一
那是天保[2]三年九月间的一个上午。从早晨起,神田同朋町的松汤澡堂照例挤满了浴客,依然保持着几年前问世的式亭三马[3]的滑稽本里所描述的“神祇、释教、恋、无常,都混杂在一起的澡堂”[4]那幅景象。这里有个梳妈妈髻儿[5]的,正泡在澡水里哼唱俗曲[6];那里有个梳本多髻儿[7]的,浴罢在拧手巾;另一个圆圆前额、梳着大银杏髻[8]的,则让擦澡的替他冲洗那刺了花纹的背;还有个梳由兵卫髻[9]的,从刚才起一个劲儿洗脸;再有就是一个剃光头的,蹲在水槽[10]前面不停地冲澡;此外也有专心致志地玩着竹制的玩具水桶和瓷金鱼的顽童[11]。一片蒙蒙热气之中,在从窗口射进来的朝阳映照下,模模糊糊地可以看到形形色色的人们,湿漉漉的身子柔和地闪着光,在狭窄的冲澡处蠕动着。澡堂里热闹非凡。首先是浇水和木桶碰撞声;其次是聊天唱小调,从柜台那儿还不时传来打拍板[12]的声音。因此,石榴口[13]里里外外简直像战场一样嘈杂。

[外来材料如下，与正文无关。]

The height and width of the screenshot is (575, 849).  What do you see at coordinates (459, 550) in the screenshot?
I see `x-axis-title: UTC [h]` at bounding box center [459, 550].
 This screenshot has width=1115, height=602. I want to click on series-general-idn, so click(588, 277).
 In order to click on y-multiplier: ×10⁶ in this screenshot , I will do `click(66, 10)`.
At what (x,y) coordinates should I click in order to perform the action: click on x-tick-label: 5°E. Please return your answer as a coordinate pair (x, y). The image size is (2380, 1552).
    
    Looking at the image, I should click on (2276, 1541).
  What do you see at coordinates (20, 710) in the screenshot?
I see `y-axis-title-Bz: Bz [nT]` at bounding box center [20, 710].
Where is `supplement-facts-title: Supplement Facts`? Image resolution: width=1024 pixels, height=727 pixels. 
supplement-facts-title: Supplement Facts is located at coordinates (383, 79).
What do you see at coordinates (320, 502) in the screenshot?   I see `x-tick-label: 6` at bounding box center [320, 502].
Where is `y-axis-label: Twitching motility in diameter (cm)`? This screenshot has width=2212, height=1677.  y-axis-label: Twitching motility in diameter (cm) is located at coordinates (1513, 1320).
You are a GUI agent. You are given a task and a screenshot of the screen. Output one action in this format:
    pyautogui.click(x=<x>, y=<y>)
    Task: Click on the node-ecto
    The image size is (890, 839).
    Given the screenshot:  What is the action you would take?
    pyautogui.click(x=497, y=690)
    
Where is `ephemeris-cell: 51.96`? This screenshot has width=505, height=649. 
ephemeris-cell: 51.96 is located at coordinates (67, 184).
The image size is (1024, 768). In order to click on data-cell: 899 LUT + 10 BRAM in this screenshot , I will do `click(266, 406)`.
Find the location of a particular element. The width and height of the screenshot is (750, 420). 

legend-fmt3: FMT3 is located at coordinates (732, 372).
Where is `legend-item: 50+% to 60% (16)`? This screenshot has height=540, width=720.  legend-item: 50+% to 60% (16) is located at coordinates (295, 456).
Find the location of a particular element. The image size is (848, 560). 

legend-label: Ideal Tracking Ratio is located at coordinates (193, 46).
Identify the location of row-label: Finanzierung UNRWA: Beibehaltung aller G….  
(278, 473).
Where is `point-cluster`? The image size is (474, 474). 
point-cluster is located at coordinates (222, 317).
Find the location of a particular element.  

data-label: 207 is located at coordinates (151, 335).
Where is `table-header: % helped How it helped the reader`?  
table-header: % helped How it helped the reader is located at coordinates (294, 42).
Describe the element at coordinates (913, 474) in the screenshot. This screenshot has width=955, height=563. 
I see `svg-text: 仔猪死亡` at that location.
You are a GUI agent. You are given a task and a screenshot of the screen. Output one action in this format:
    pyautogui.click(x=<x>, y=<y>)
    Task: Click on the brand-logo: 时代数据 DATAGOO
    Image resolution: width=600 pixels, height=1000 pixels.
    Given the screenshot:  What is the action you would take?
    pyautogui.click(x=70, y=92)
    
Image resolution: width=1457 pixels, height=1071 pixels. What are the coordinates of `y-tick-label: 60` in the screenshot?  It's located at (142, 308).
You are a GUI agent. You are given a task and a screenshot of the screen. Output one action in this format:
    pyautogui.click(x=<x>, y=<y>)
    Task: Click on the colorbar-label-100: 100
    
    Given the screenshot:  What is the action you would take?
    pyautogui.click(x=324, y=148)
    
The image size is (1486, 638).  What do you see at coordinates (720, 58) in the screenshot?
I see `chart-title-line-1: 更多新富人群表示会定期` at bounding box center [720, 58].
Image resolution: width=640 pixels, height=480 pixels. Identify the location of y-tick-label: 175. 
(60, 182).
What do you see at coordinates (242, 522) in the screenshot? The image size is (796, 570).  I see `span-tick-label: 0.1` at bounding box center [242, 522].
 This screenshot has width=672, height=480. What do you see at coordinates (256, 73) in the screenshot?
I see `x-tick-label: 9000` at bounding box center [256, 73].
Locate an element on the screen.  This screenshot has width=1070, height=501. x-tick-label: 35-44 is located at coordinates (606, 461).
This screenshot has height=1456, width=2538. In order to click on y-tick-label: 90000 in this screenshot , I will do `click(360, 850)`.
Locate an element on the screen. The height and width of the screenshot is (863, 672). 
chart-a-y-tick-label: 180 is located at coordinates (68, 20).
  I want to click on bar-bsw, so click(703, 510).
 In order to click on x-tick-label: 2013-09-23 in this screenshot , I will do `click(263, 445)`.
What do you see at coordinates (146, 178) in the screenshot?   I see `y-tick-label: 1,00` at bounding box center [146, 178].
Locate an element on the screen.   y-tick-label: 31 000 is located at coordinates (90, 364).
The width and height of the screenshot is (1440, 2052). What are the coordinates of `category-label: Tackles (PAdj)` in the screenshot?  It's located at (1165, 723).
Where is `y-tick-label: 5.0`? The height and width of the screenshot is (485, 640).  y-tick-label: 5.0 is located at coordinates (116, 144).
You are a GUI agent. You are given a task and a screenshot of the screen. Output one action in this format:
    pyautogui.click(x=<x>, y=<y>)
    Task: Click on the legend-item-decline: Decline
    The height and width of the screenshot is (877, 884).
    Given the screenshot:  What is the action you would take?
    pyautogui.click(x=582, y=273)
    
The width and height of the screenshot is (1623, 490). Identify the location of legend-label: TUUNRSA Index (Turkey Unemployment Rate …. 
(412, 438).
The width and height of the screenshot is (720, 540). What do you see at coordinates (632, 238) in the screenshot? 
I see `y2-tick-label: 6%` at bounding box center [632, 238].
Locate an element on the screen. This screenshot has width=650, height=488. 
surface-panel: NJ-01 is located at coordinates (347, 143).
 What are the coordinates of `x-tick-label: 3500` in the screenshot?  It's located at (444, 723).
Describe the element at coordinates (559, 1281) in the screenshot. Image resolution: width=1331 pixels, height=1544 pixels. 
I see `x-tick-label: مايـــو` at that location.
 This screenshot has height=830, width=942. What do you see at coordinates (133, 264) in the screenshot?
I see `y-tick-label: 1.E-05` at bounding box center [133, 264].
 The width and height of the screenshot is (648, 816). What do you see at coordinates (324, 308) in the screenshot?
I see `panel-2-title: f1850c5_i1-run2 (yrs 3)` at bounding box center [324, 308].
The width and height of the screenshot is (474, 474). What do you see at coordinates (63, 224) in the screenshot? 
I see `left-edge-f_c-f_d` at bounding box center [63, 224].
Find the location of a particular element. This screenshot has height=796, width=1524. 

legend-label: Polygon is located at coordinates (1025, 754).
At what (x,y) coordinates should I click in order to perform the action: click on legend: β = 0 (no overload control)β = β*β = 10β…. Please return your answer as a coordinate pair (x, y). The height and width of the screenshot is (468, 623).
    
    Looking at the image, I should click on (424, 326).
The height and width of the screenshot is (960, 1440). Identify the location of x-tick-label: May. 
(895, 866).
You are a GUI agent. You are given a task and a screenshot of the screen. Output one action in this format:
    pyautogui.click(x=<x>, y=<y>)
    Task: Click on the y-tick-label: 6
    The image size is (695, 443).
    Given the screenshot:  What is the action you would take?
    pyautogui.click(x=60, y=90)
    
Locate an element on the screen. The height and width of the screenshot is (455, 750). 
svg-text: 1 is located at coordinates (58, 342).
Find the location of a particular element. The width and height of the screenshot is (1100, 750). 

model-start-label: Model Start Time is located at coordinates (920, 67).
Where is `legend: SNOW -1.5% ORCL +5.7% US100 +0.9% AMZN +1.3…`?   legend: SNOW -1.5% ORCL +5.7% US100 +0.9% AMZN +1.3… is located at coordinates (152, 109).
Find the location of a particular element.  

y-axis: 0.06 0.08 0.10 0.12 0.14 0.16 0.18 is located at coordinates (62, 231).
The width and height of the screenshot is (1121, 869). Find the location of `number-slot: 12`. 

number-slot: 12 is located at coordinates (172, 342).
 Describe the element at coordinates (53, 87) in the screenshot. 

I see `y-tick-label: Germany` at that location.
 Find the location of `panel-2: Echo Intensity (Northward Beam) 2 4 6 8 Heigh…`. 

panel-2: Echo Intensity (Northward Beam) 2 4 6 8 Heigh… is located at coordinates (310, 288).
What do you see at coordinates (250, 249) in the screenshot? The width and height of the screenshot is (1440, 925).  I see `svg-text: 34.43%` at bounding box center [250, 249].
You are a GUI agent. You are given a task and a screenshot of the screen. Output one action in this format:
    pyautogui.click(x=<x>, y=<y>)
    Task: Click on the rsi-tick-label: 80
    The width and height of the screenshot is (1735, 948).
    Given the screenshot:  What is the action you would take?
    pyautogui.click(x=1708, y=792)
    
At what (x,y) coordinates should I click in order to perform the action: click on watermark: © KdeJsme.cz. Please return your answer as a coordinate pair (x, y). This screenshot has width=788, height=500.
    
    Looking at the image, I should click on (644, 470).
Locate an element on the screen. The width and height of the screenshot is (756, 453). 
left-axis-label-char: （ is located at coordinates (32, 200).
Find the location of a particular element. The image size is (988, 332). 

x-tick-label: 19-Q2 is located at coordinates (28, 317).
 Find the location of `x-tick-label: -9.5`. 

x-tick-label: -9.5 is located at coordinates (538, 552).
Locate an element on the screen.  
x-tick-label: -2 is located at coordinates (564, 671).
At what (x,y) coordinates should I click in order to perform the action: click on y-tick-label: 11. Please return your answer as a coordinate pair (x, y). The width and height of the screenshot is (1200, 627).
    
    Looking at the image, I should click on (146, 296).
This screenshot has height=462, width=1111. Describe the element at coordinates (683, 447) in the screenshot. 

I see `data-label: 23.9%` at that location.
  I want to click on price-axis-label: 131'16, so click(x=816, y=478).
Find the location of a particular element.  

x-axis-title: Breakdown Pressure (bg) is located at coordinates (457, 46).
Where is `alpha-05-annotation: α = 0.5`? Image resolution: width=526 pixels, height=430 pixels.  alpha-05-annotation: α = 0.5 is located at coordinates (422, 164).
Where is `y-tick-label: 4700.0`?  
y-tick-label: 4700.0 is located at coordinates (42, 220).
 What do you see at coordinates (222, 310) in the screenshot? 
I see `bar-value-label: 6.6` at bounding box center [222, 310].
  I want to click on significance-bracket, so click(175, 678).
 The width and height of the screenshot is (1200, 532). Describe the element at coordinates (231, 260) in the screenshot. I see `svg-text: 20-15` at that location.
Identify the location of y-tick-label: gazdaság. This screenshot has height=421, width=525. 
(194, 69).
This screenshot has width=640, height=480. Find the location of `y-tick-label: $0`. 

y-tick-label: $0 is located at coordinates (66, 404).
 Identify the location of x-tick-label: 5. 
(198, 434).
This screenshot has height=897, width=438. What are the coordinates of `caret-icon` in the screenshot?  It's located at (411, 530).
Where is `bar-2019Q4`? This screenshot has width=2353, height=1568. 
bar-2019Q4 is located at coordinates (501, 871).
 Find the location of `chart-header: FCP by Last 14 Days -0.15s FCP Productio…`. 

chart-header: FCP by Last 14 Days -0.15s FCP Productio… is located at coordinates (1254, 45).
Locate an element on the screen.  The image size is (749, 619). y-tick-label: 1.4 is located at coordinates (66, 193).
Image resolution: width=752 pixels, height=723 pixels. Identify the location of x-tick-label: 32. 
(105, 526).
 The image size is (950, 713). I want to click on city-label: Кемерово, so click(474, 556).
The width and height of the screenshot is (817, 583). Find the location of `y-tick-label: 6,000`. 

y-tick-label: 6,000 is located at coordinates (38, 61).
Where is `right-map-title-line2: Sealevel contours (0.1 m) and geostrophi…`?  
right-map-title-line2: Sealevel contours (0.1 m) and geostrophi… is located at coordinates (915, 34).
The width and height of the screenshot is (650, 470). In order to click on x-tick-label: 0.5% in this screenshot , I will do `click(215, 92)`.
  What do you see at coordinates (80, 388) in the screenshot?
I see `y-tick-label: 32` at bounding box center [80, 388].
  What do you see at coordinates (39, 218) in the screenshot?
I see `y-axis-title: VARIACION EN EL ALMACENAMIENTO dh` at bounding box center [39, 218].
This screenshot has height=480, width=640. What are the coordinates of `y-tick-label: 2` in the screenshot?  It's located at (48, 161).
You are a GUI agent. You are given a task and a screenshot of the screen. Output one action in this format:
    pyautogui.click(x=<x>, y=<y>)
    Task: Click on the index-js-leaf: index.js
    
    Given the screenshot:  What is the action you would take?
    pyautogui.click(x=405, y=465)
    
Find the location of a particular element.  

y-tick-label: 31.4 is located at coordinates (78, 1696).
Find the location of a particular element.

这还不算,商贩啦,乞丐啦,都掀开布帘进来。浴客更是不断地进进出出。
在这一片杂乱当中,有个六十开外的老人谦恭地靠在角落里,静静地擦洗污垢。两鬓的头发黄得挺难看,眼睛好像也有点毛病。但是,瘦削的身子骨儿却很结实,说得上是棒势,手脚的皮虽松了,却还有一股子不服老的硬朗劲儿。脸也一样,下颌骨挺宽的面颊和稍大的嘴巴周围显出动物的旺盛精力,几乎不减当年。
老人仔仔细细地洗罢上半身,也没用留桶[14]浇一浇就洗起下半身来了。不管用黑色甲斐绢[15]搓多少遍,他那干巴巴、满是细碎皱纹的皮肤也搓不出什么污垢来。这大概使老人忽然勾起了秋季的寂寥之感,他只洗了一只脚,就像泄了气一般停下了攥着布巾的手。他俯视着留桶里混浊的水,窗外的天空清晰地映现在水里,疏疏朗朗的枝子上挂着红红的柿子,下面露出瓦屋顶的一角。
这时“死亡”在老人心里投下了阴影。但是这个“死亡”却不像过去威胁过他的那样有恐怖的因素;犹如映现在桶里的天空,它是那么宁静亲切,有一种解脱了一切烦恼的寂灭之感。倘若他能够摆脱尘世间所有的劳苦,在“死亡”中永眠,像个天真烂漫的孩子似的连梦也不做,那他将会多么高兴啊。他不但对生活感到疲倦,几十年来不断写作,也使他精疲力竭……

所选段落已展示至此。